Ciò posto, il ricorso è inammissibile poichè muove dal presupposto che la CTR ha dichiarato che la notifica era stata effettuata nel domicilio eletto della società, ancorchè tale circostanza fosse smentita dagli atti in possesso del giudice di appello, attestanti la notifica presso la sede della società. Si tratta, all’evidenza, di un errore percettivo incidente sulla valutazione dei documenti all’esame del giudice di secondo grado che avrebbe dovuto essere fatto valere con il ricorso per revocazione. Ed infatti, come chiarito più volte da questa Corte, anche a Sezioni Unite, l’errore di fatto che può dare luogo a revocazione della sentenza ai sensi dell’art. 395 c.p.c., n. 4, richiamato dall’art. 391 bis del codice di rito, presuppone il contrasto tra due diverse rappresentazioni dello stesso oggetto, emergenti una dalla sentenza e l’altra dagli atti e documenti processuali – cfr. Cass. S.U. n. 9882/2001 -.

Se dunque, l’errore di fatto, previsto dall’art. 395 c.p.c., n. 4 e idoneo a costituire motivo di revocazione deve consistere nell’affermazione o supposizione dell’esistenza o inesistenza di un fatto la cui verità risulti invece, in modo indiscutibile, esclusa o accertata in base al tenore degli atti o dei documenti di causa -cfr. Cass. n. 9505/2002- e dunque o supposizione dell’esistenza o inesistenza di un fatto la cui verità risulti invece in modo indiscutibile esclusa o accertata in base al tenore degli atti e documenti di causa, configurandosi quindi in una falsa percezione della realtà, in una svista obiettivamente e immediatamente rilevabile, la quale abbia portato ad affermare o supporre l’esistenza di un fatto decisivo incontestabilmente escluso dagli atti e documenti, ovvero l’inesistenza di un fatto decisivo che dagli atti e documenti stessi risulti positivamente accertato- cfr. Cass. n. 4015/2006, Cass. n. 26890/2019, Cass. n. 6405/2018- risulta evidente che quanto prospettato dalla ricorrente in questa sede- appunto lo scostamento fra quanto dichiarato dalla CTR in ordine alla notifica presso il domicilio eletto dell’appello- e quanto risultante dagli atti avrebbe dovuto essere contestato con il ricorso per revocazione.

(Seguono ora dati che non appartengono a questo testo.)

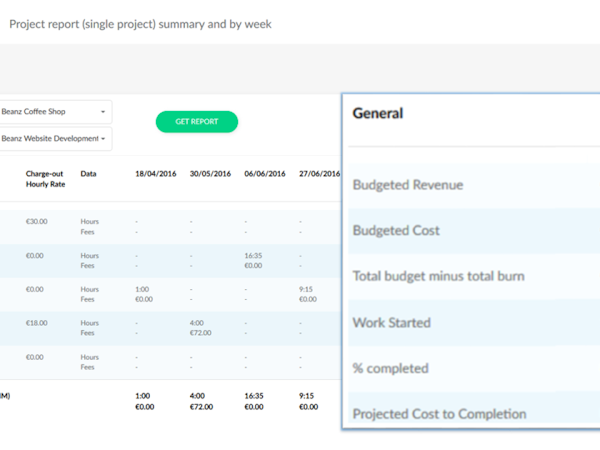Select the 30/05/2016 week column header
The image size is (600, 450).
tap(210, 174)
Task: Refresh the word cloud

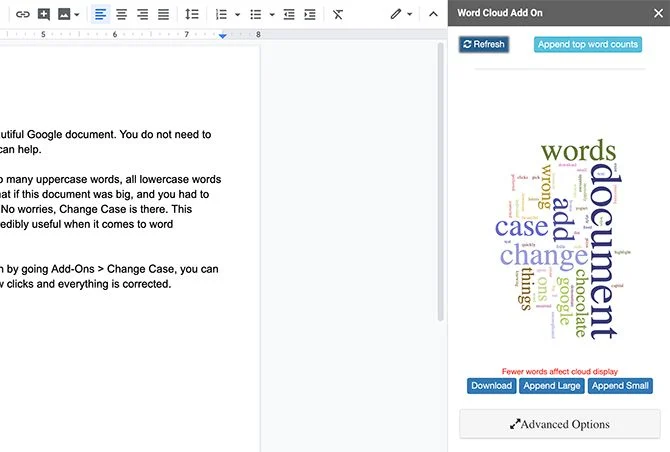Action: point(484,44)
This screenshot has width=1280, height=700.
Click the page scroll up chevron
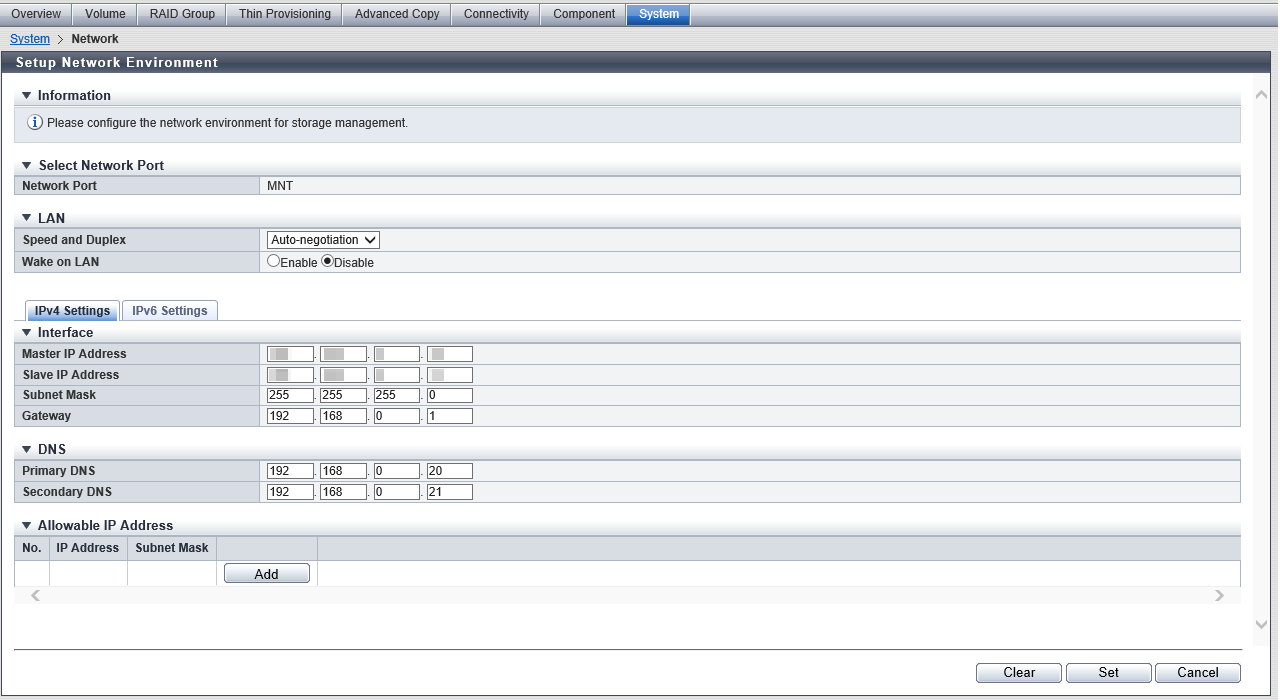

Ne consegue l’inammissibilità del motivo di ricorso, che determina a sua volta l’assorbimento del secondo motivo, correlato alla ritenuta inesistenza della notifica alla società.

Le spese seguono la soccombenza, dando atto della sussistenza, ai sensi del D.P.R. 30 maggio 2002, n. 115, art. 13, comma 1 quater, della sussistenza dei presupposti per il versamento, da parte della ricorrente, dell’ulteriore importo a titolo di contributo unificato pari a quello dovuto a norma dello stesso art. 13, comma 1 bis, se dovuto.

PQM

Dichiara inammissibile il ricorso e condanna la ricorrente al pagamento delle spese del giudizio che liquida in favore dell’Agenzia delle entrate in Euro 5000,00 per compensi oltre spese prenotate a debito.

Dà atto della sussistenza, ai sensi del D.P.R. 30 maggio 2002, n. 115, art. 13, comma 1 quater, della sussistenza dei presupposti per il versamento, da parte della ricorrente, dell’ulteriore importo a titolo di contributo unificato pari a quello dovuto a norma dello stesso art. 13, comma 1 bis, se dovuto.

Così deciso in Roma, il 10 giugno 2020.